# start of PASSAGE PROVIDED

Credit card management tips

Do you have a credit card management strategy? Maybe you use your credit card once a month and pay it off. Maybe you use it to purchase daily necessities or maybe you use it to make big purchases.

Have you ever heard of someone making an incredibly expensive purchase on their credit card and thought to yourself “Why would they do that?” Making expensive purchases on your credit card can cost a lot of money in interest charges and although they may seem outrageous the truth is there are some benefits. Here are seven big purchases and the reasons why you may (or may not) want to charge them on your credit card.

A House

Yes, it’s true. Some people actually use their credit card to purchase a home. If you don’t have the savings to write a check for your down payment, why not use your credit card? New purchases with credit card checks can sometimes have a lower interest rate than swiping your card. If so this could be a smart credit card management tip.

# end of PASSAGE PROVIDED
# start of EXTRACTED MATERIAL

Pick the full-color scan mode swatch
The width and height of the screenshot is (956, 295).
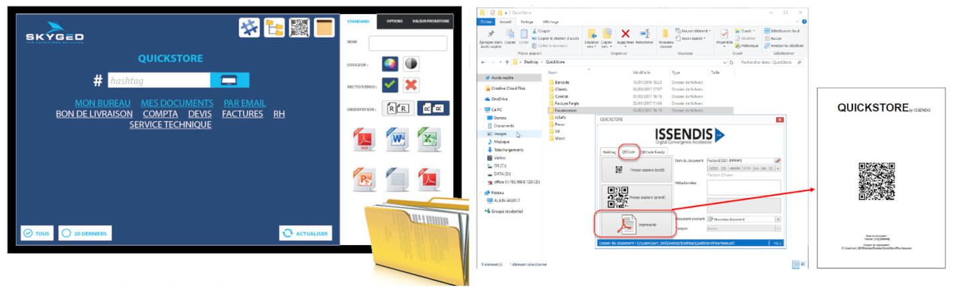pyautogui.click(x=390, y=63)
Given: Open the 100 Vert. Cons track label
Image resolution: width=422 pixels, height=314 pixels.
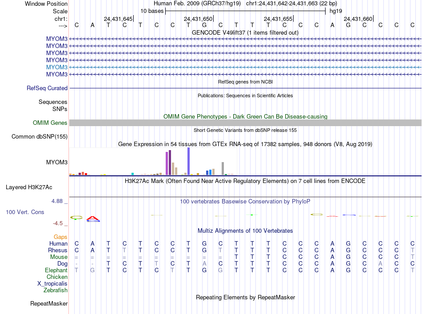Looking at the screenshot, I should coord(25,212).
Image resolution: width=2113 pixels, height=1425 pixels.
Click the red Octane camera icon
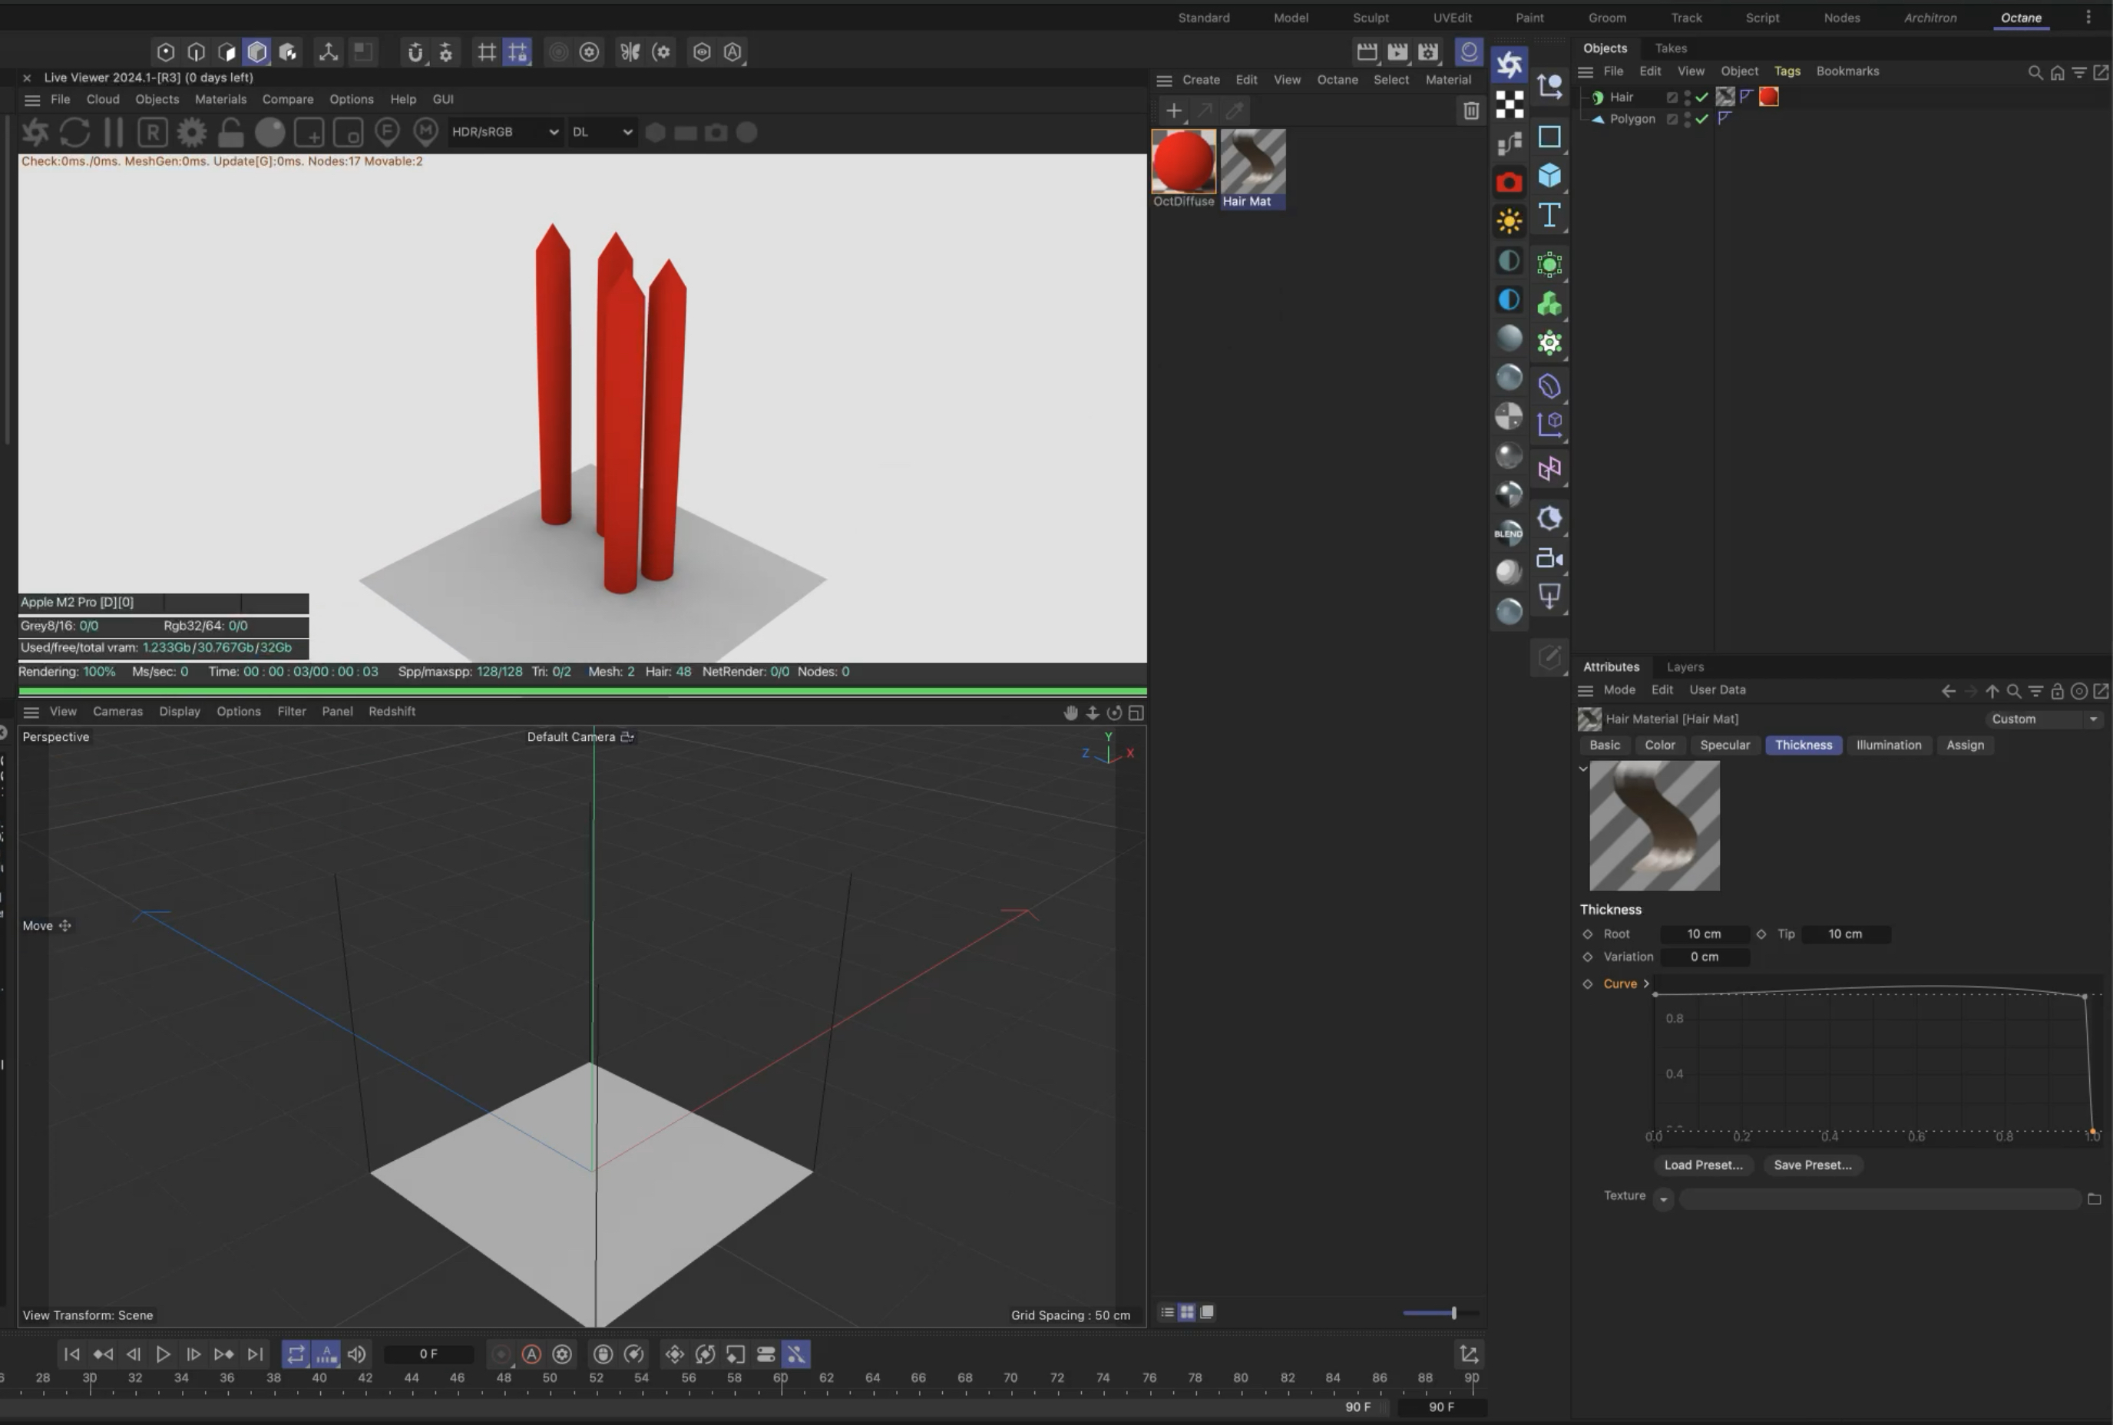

# end of EXTRACTED MATERIAL

GIVEN PROBLEM: For each statement below, answer yes or no on whether it agrees with the credit card passage, and quote the words from the passage that decide it. 1. The passage says some people use a credit card to buy a home. 2. The passage says expensive purchases on a credit card have no benefits. 3. The passage says new purchases with credit card checks always have a lower interest rate than swiping the card.

SOLUTION FOR THIS TASK:
1. Yes: "Some people actually use their credit card to purchase a home."
2. No: "although they may seem outrageous the truth is there are some benefits."
3. No: "New purchases with credit card checks can sometimes have a lower interest rate than swiping your card."